_Given text:_
++++++++++

All of lore.kernel.org
 help / color / mirror / Atom feed
From: Christoffer Dall <christoffer.dall@arm.com>
To: Peter Maydell <peter.maydell@linaro.org>
Cc: Marc Zyngier <marc.zyngier@arm.com>,
	QEMU Developers <qemu-devel@nongnu.org>,
	steven.price@arm.com, qemu-arm <qemu-arm@nongnu.org>,
	Heyi Guo <guoheyi@huawei.com>,
	kvmarm@lists.cs.columbia.edu
Subject: Re: [RFC] arm/cpu: fix soft lockup panic after resuming from stop
Date: Tue, 12 Mar 2019 13:25:28 +0100	[thread overview]
Message-ID: <20190312122528.GA12646@e113682-lin.lund.arm.com> (raw)
In-Reply-To: <CAFEAcA-29Q-sTg2wLre0GJJCr2gfu89rg0vuTOf7cW5drE4d7Q@mail.gmail.com>

[Adding Steven Price, who has recently looked at this, in cc]

On Tue, Mar 12, 2019 at 10:08:47AM +0000, Peter Maydell wrote:
> On Tue, 12 Mar 2019 at 06:10, Heyi Guo <guoheyi@huawei.com> wrote:
> >
> > When we stop a VM for more than 30 seconds and then resume it, by qemu
> > monitor command "stop" and "cont", Linux on VM will complain of "soft
> > lockup - CPU#x stuck for xxs!" as below:
> >
> > [ 2783.809517] watchdog: BUG: soft lockup - CPU#3 stuck for 2395s!

++++++++++

_Provided material:_

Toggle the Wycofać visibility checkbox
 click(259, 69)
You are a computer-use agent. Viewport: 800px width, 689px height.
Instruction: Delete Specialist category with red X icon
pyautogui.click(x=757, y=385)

++++++++++

_Actions to take:_
1) For the mailing list message, decide whether each statement agrees with it, answering yes or no and quoting the exact words that settle it: (a) The message was sent by Christoffer Dall. (b) The reported problem occurs after a VM is stopped for more than 60 seconds. (c) Steven Price was added to the cc.
2) Offset every coordinate in the answers by 141, and rewrite only the part of the records that starts with the line containing "You are a computer-use" and goes through the end of the records, requests included.

_Written answers:_
1)
(a) Yes: "From: Christoffer Dall <christoffer.dall@arm.com>"
(b) No: "When we stop a VM for more than 30 seconds and then resume it"
(c) Yes: "[Adding Steven Price, who has recently looked at this, in cc]"

2)
You are a computer-use agent. Viewport: 800px width, 689px height.
Instruction: Delete Specialist category with red X icon
pyautogui.click(x=898, y=526)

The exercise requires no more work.